■ Texto fornecido:
A palavra “riqueza” sempre esteve cercada de ambiguidade. Para alguns, possuir bens é sinal de bênção divina; para outros, é marca de corrupção e egoísmo. Essa dicotomia se deve, em parte, a traduções e interpretações tardias que não preservaram a nuance da Torah (Instrução – Strong’s H8451 | Subst. fem. sing.) e nem o peso profético da fala de Yeshua (Ungido).
A tradição hebraica não via a riqueza como um mal em si, mas como instrumento de justiça. O problema nunca foi possuir, mas deixar-se possuir — trocar o Elohim vivo por Mammon, senhor invisível do acúmulo. Nesta reportagem, investigamos como o termo “riquezas” aparece nos manuscritos hebraicos, aramaicos e gregos, e como sua má interpretação gerou dois extremos: o evangelho da pobreza obrigatória e o evangelho da prosperidade ilimitada.

■ Descrição da tarefa: Continue o texto sobre o sentido da riqueza na tradição hebraica, começando logo após a última frase apresentada.

■ Material fornecido:
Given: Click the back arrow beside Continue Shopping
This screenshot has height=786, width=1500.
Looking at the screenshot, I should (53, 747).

* * *

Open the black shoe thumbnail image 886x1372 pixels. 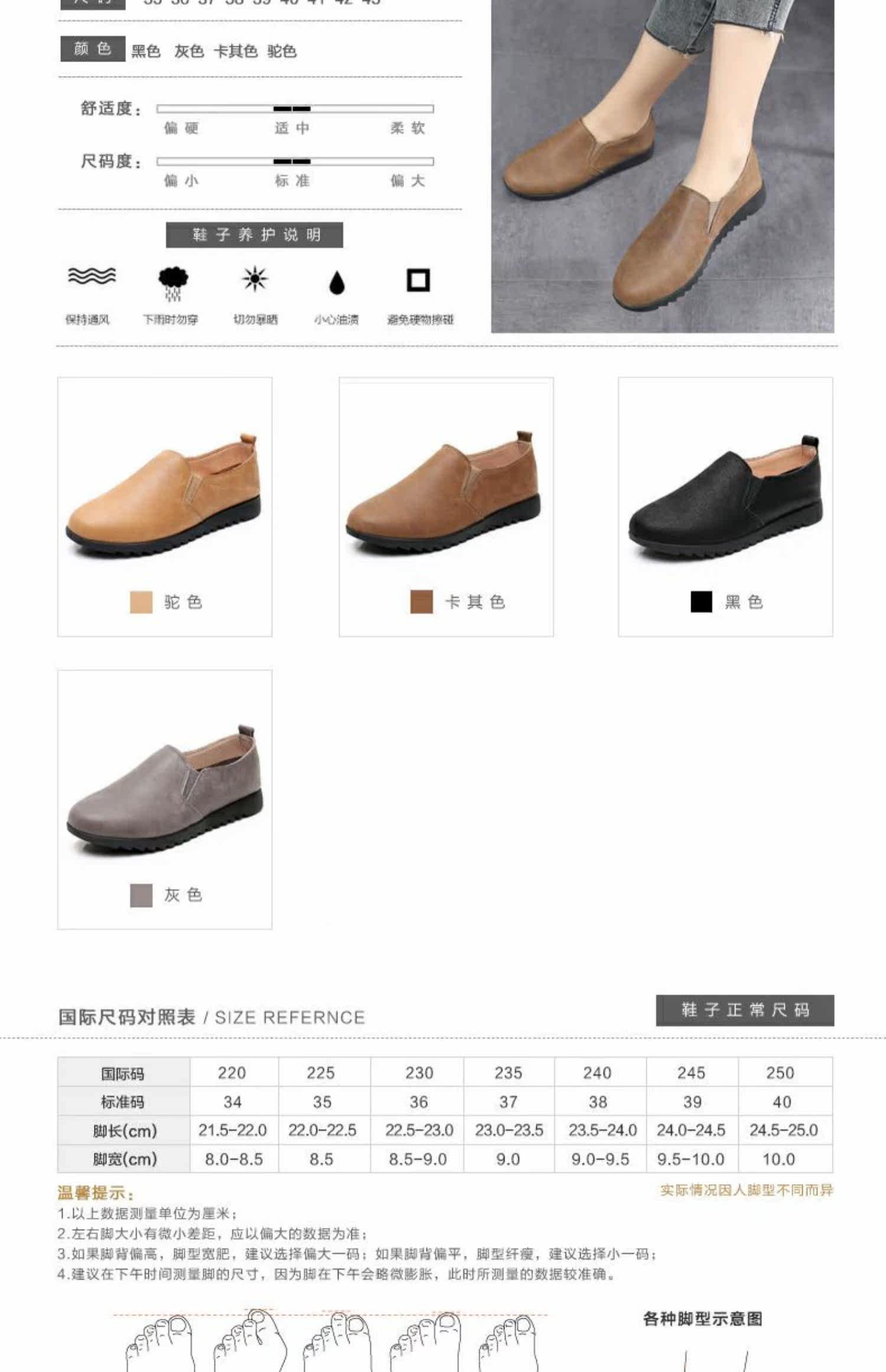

■ Resultado obtido:
O objetivo é restaurar o equilíbrio: a riqueza como dom de יהוה (YHWH), mas também como prova de fidelidade.
Exposição Técnica
O termo hebraico principal é ʿōsher (riqueza) – עֹשֶׁר | Strong’s H6239 | Subst. masc. sing.. Deriva da raiz ʿ-š-r (ser rico, prosperar), presente em textos como Mishlei (Provérbios) 10:22:
“A bênção de יהוה é a que enriquece (maʿašer – מַעֲשִׁיר | Particípio Hiphil masc. sing.), e com ela não vem dor.”
Já nos Escritos Apostólicos, Yeshua confronta o uso grego de πλοῦτος (ploutos – riqueza, abundância), destacando a armadilha da confiança em bens materiais (Mt 13:22). No aramaico da Peshitta, aparece ʿūtrā (ܥܘܬܪܐ), termo que carrega ideia de peso, fardo acumulado.
A tensão se intensifica quando Yeshua declara:
“Não podeis servir a Elohim e a Mammon (Μαμμωνᾶς | translit. aramaico: mamōnā’ – tesouro/fortuna).” (Mt 6:24)
Aqui não há condenação do possuir, mas do servir (δουλεύειν – ser escravo). O ponto não é a existência da riqueza, mas a sujeição a ela.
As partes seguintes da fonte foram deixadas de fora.